**WORK REQUIRED**
The expected output is an exact copy of each line from the line with "The width and" through the end of the data below, with no pictures in it.

━━━━━━━━━━━━━━━━━━━━━━━━━━━━━━

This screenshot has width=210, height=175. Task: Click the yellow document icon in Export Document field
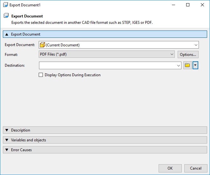[43, 45]
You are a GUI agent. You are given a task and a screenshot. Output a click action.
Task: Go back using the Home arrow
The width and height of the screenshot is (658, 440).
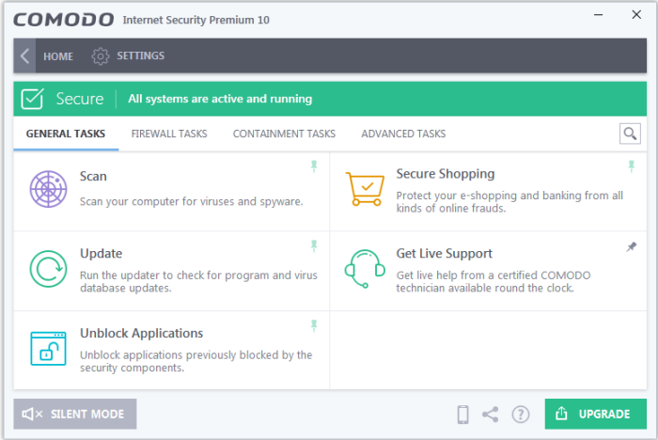click(x=25, y=56)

━━━━━━━━━━━━━━━━━━━━━━━━━━━━━━

**WRITTEN REPLY**
The width and height of the screenshot is (658, 440).
click(x=25, y=56)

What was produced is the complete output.